═══ AVAILABLE RECORDS

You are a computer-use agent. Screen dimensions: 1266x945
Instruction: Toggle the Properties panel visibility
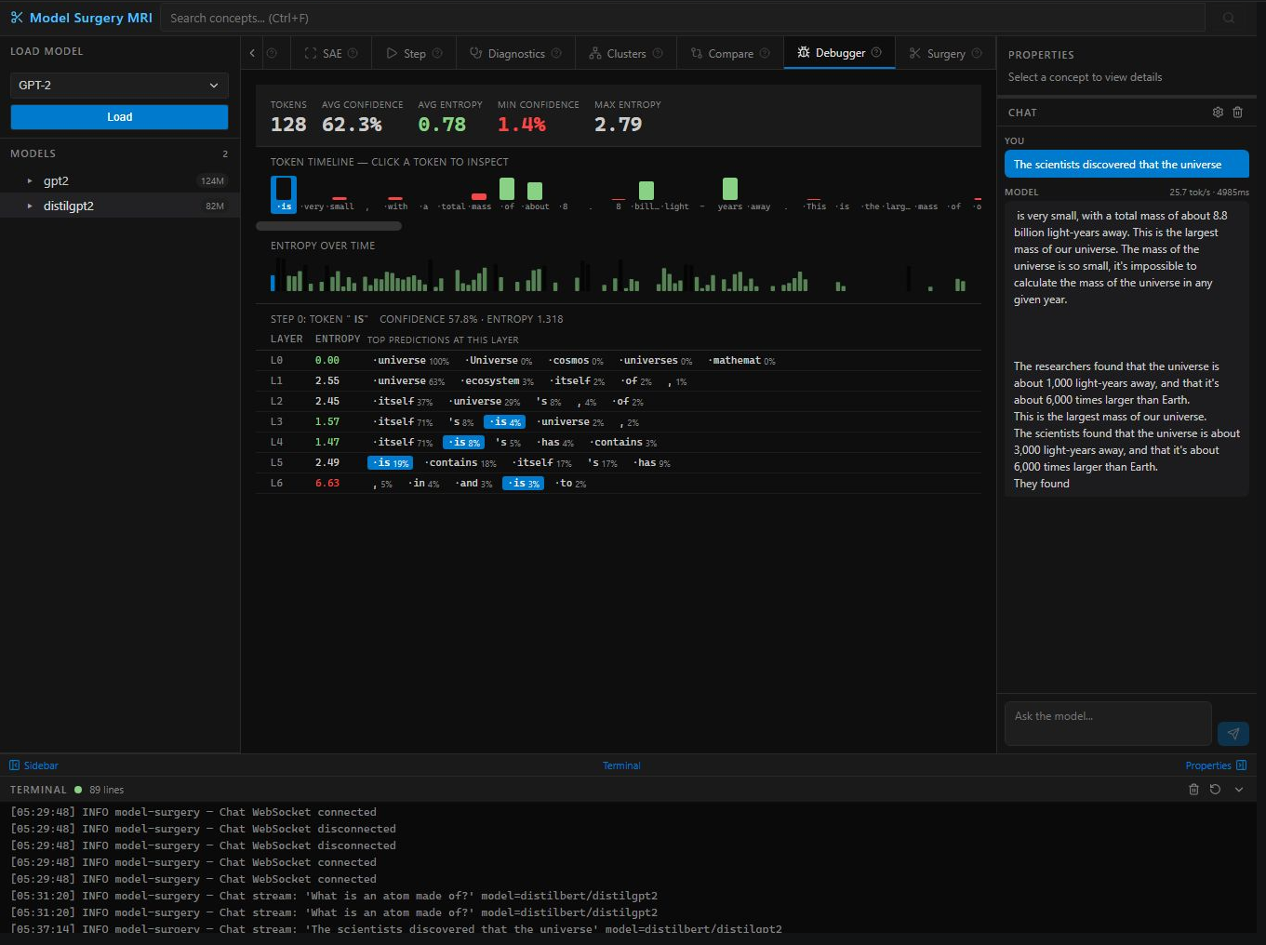click(x=1215, y=765)
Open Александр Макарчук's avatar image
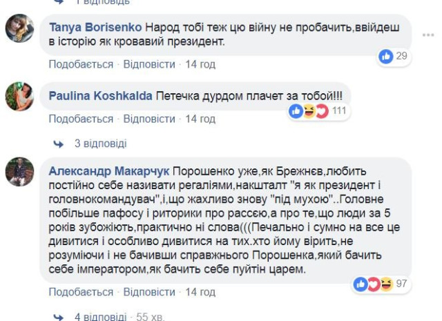Image resolution: width=442 pixels, height=321 pixels. point(19,171)
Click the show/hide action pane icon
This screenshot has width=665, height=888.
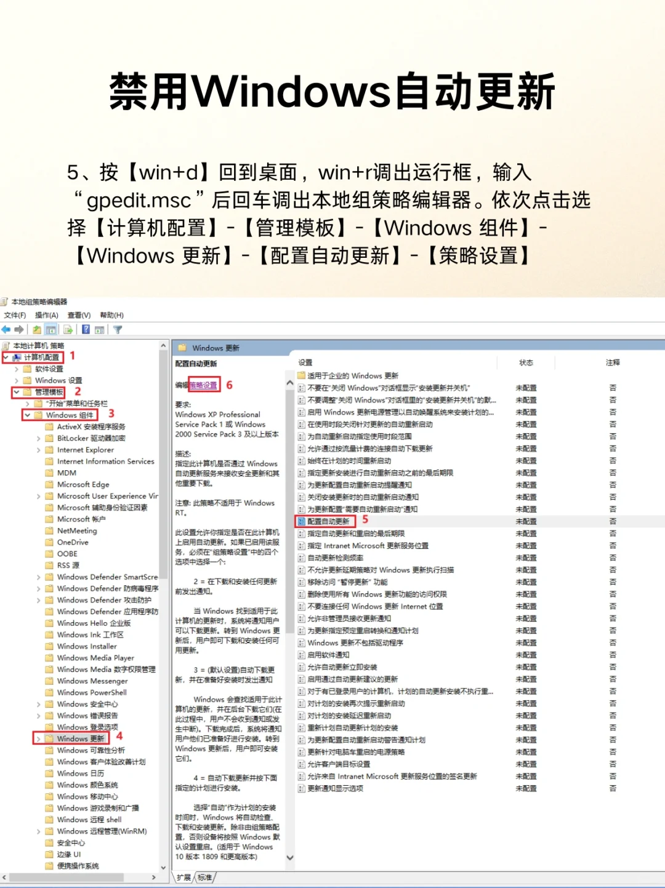(100, 330)
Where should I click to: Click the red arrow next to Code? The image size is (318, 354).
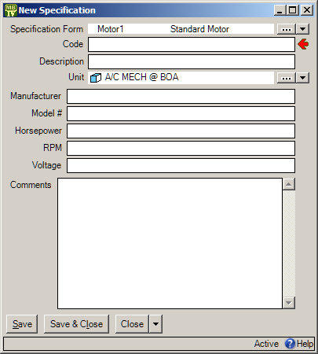(303, 44)
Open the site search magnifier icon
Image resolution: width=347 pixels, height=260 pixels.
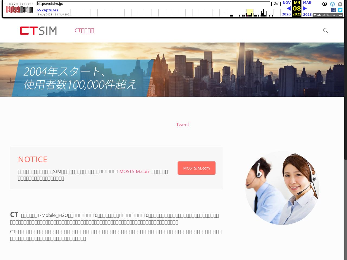pyautogui.click(x=326, y=31)
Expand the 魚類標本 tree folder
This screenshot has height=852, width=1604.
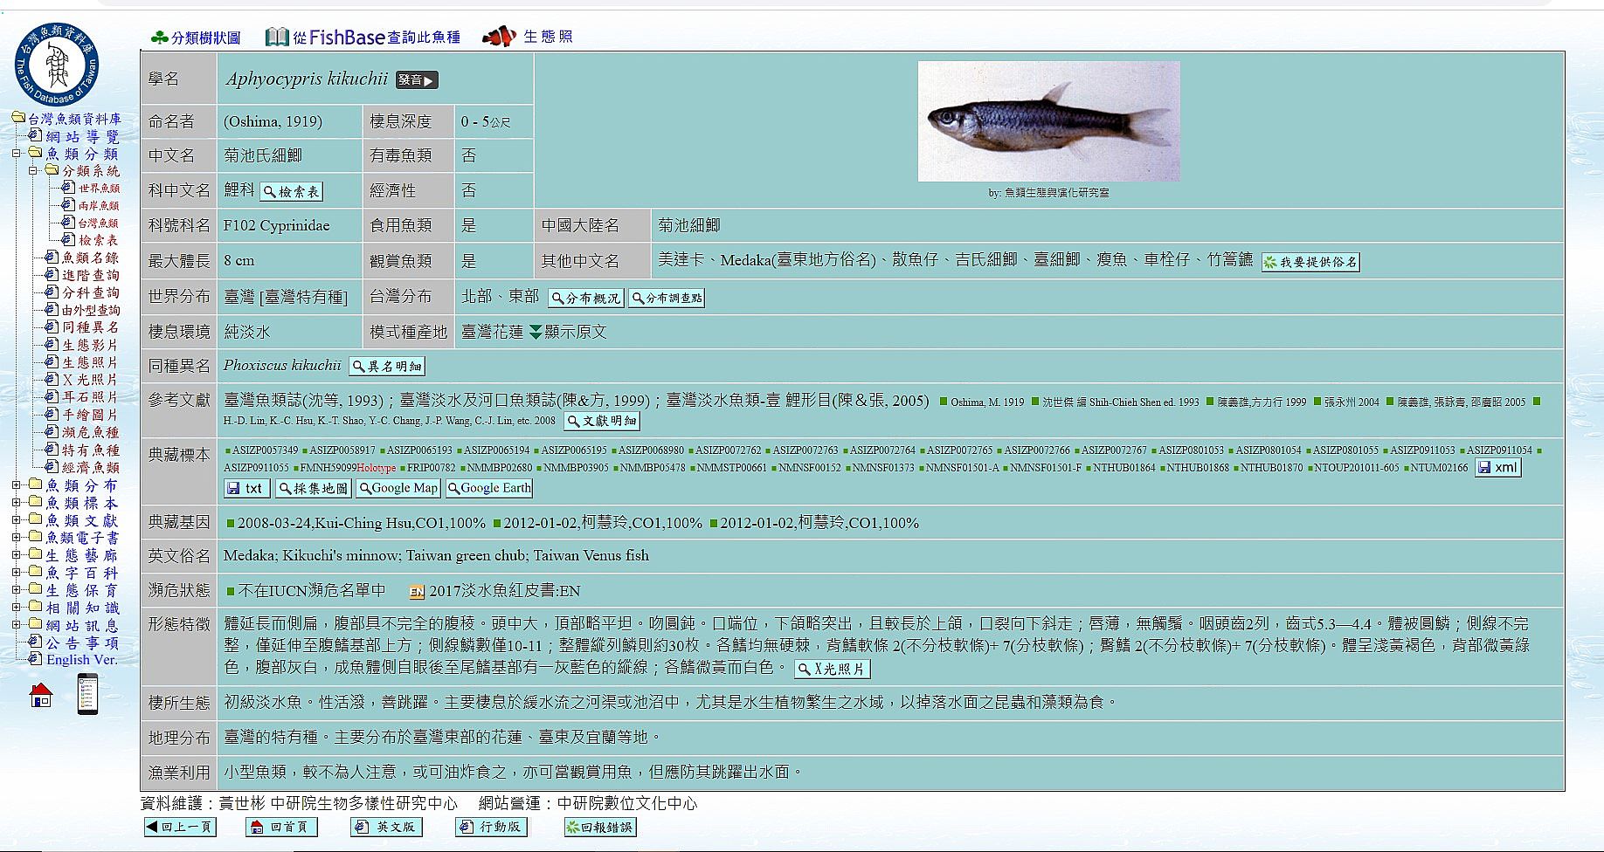(17, 503)
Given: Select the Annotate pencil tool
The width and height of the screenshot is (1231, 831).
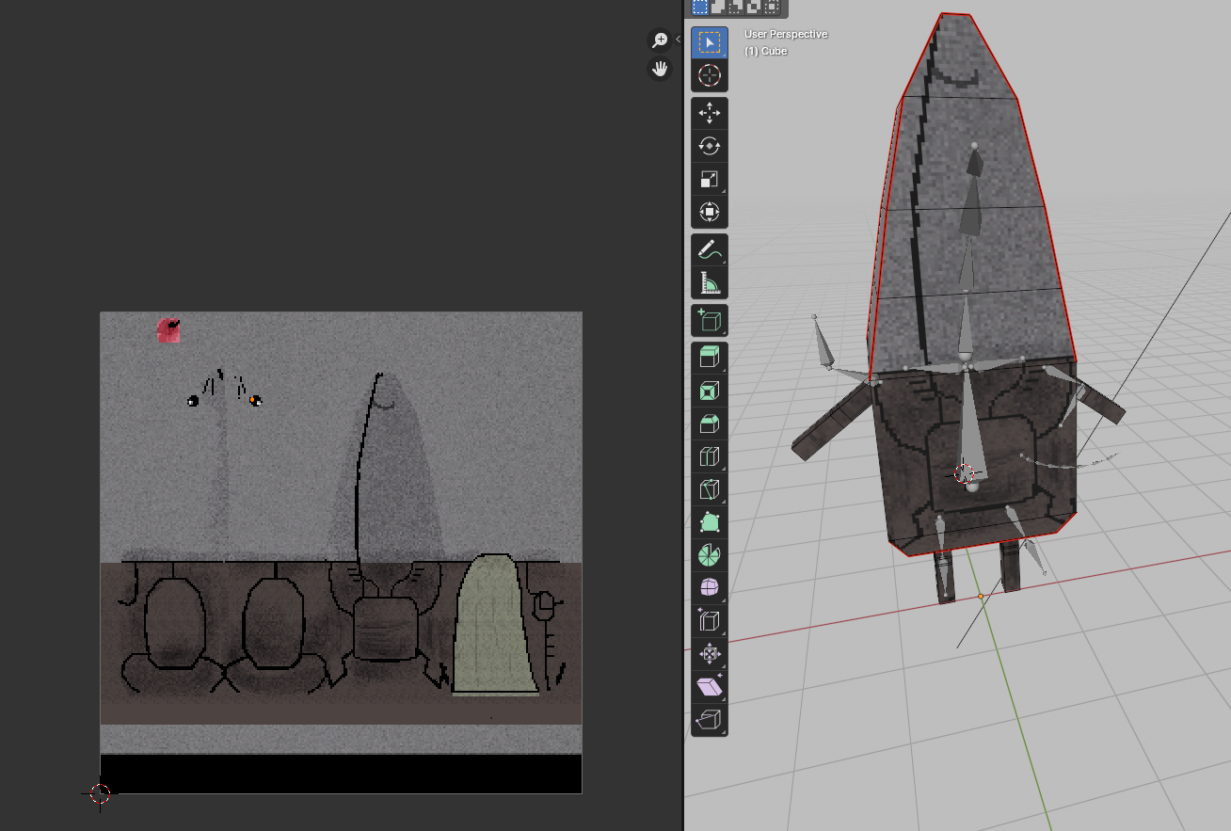Looking at the screenshot, I should [x=710, y=250].
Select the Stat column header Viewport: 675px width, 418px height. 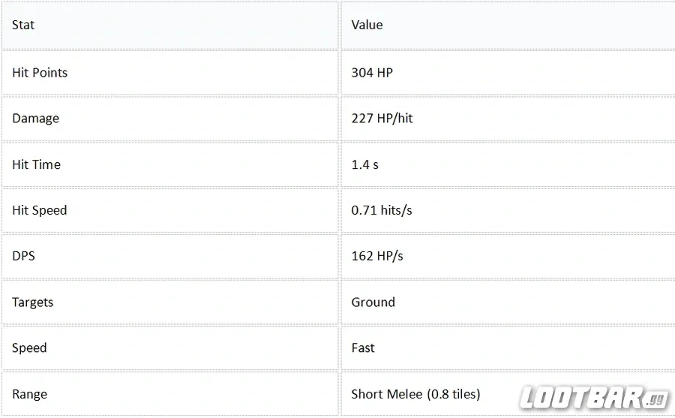[x=23, y=25]
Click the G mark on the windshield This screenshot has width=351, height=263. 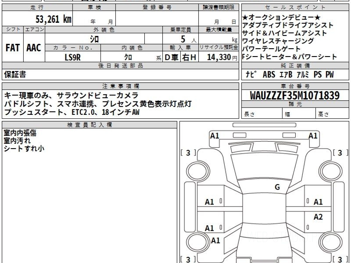pyautogui.click(x=277, y=187)
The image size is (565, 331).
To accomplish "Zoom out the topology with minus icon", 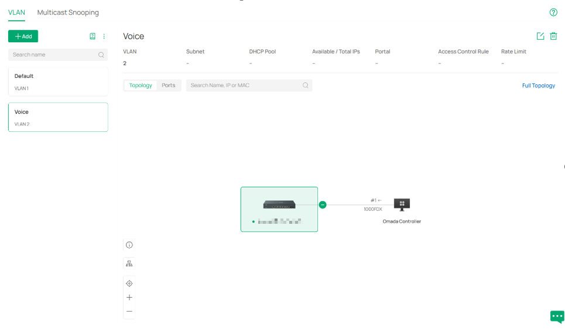I will tap(129, 311).
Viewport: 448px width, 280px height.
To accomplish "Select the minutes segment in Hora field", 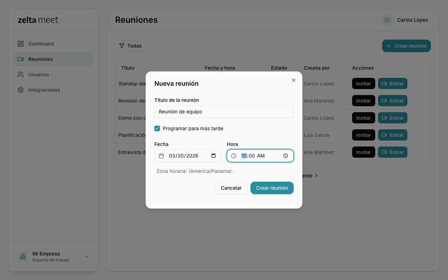I will coord(252,156).
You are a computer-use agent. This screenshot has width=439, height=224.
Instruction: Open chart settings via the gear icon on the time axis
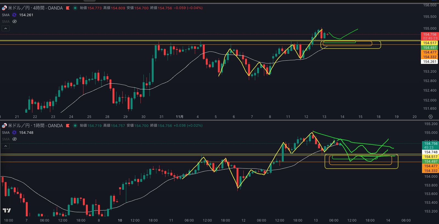point(430,117)
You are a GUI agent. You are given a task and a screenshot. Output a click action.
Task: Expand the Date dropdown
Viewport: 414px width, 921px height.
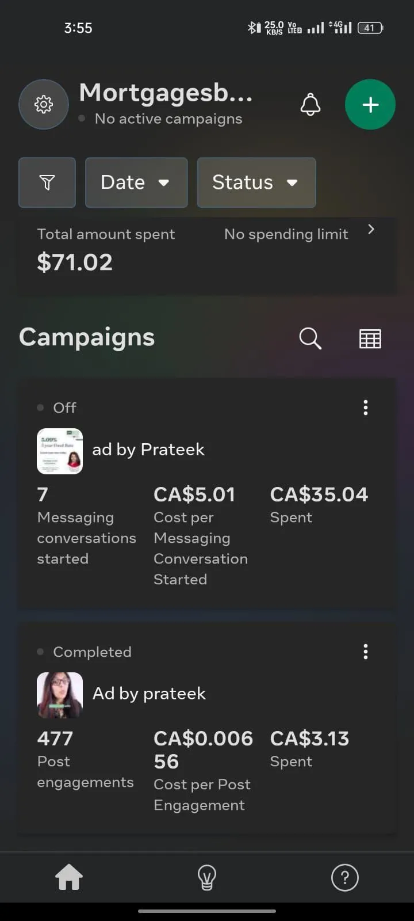pos(136,182)
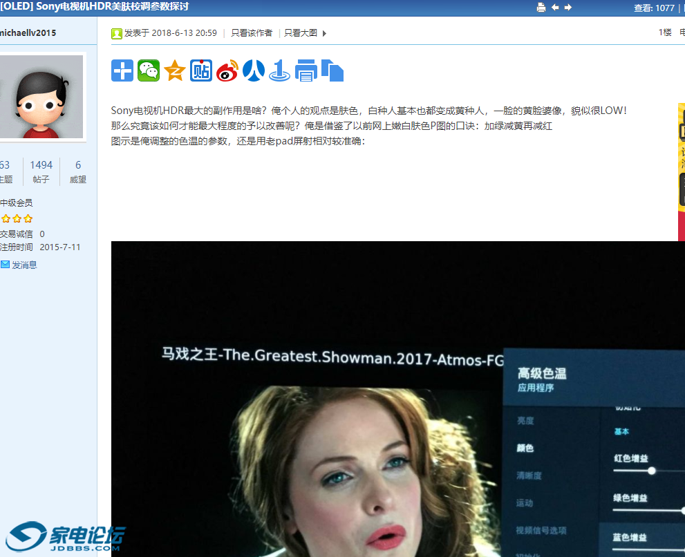Expand arrow next to 只看大图
The width and height of the screenshot is (685, 557).
[324, 33]
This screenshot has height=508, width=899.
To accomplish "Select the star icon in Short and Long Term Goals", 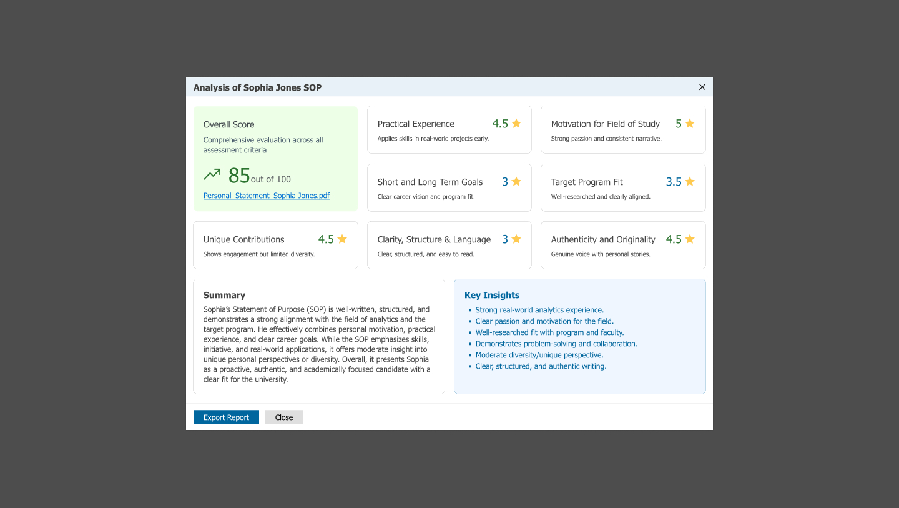I will [x=516, y=182].
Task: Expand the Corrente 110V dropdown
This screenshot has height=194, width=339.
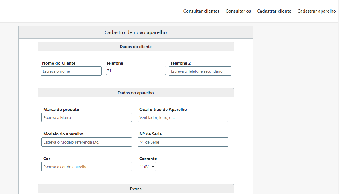Action: pos(147,167)
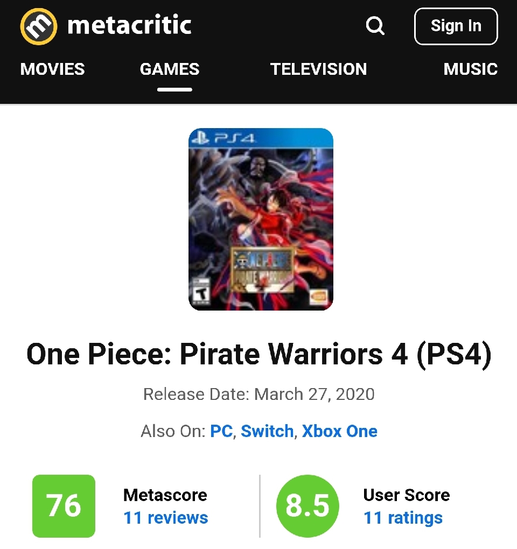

══════

WHAT YOU WILL DO | Stop at the line containing "Expand the 魚類標本 tree folder" and include it. Everything from the first line of the material up to there is to be repeated exactly, leaving out pictures.

ANSWER BOX |
You are a computer-use agent. Screen dimensions: 1266x945
Instruction: Toggle the Properties panel visibility
click(x=1215, y=765)
Open Александр Макарчук's avatar image
Image resolution: width=442 pixels, height=321 pixels. point(19,171)
Click the show/hide action pane icon
This screenshot has width=665, height=888.
(100, 330)
Where should I click to: Click the red arrow next to Code? The image size is (318, 354).
(303, 44)
Open the site search magnifier icon
Image resolution: width=347 pixels, height=260 pixels.
pyautogui.click(x=326, y=31)
Expand the 魚類標本 tree folder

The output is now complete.